**Given problem:** From the records below, pull out every line that contains the string "pixels" and copy those lines. Treat uppercase and lowercase as different.

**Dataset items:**

━━━━━━━━━━

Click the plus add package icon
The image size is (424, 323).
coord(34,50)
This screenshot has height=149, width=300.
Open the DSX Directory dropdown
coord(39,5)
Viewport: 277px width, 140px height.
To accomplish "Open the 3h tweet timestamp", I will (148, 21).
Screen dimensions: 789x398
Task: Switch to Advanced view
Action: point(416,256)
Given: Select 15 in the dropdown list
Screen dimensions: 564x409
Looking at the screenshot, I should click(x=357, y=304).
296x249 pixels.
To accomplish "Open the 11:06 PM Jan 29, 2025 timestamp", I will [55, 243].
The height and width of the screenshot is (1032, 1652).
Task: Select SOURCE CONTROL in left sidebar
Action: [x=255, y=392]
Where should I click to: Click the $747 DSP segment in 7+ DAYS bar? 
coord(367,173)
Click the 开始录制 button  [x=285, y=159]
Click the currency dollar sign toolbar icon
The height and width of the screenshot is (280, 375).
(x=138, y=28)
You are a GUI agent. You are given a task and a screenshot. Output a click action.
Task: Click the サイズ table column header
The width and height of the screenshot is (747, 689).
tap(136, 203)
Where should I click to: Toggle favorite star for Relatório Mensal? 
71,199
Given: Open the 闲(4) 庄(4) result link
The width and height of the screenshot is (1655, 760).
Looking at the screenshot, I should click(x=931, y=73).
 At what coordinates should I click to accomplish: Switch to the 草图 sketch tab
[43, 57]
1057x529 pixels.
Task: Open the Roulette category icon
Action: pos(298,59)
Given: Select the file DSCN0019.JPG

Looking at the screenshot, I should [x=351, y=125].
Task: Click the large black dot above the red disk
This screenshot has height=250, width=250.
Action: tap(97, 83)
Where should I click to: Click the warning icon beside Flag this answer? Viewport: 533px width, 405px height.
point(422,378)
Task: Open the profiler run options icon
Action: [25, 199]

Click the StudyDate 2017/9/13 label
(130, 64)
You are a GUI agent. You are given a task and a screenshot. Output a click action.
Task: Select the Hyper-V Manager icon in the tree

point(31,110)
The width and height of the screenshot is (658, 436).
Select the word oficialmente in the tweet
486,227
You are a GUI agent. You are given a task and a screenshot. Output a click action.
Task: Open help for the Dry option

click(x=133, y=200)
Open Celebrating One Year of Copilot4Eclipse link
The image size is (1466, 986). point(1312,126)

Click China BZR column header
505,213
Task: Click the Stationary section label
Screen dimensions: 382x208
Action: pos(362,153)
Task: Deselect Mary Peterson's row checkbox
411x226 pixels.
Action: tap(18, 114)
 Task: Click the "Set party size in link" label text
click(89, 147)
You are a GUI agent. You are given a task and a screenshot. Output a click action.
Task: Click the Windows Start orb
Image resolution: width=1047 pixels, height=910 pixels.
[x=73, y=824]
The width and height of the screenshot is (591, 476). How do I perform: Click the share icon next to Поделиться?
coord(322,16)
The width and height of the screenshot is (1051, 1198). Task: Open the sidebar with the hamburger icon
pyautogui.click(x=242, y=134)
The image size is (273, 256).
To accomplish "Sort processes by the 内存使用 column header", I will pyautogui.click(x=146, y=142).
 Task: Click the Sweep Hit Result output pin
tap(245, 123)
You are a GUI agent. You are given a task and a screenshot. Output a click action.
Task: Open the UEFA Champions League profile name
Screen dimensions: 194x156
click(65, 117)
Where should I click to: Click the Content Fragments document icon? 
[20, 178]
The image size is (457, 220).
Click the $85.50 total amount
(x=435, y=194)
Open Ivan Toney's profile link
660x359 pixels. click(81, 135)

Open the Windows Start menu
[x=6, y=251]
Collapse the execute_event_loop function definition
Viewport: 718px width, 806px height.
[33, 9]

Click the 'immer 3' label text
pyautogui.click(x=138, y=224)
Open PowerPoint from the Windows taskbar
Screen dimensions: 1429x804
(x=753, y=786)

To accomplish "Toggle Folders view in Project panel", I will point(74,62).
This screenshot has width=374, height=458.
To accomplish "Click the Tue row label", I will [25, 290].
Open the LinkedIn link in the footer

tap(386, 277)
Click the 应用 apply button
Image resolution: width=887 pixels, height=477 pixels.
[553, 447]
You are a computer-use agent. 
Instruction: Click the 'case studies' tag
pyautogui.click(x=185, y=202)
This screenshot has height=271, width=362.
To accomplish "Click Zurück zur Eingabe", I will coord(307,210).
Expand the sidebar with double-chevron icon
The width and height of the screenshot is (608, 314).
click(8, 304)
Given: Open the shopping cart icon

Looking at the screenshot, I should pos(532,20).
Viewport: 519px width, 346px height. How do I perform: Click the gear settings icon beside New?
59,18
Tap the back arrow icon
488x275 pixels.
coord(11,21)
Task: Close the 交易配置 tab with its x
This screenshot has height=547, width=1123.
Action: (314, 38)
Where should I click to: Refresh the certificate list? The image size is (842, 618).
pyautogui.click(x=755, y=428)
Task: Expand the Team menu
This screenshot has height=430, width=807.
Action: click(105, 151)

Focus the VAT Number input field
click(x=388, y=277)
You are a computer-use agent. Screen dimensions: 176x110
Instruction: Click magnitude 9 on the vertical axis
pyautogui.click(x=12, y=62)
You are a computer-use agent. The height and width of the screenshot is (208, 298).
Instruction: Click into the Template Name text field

━━━━━━━━━━

**Exercise solution:**
296x249 pixels.
1057x529 pixels.
411x226 pixels.
Image resolution: width=1047 pixels, height=910 pixels.
660x359 pixels. click(81, 135)
Image resolution: width=887 pixels, height=477 pixels.
488x275 pixels.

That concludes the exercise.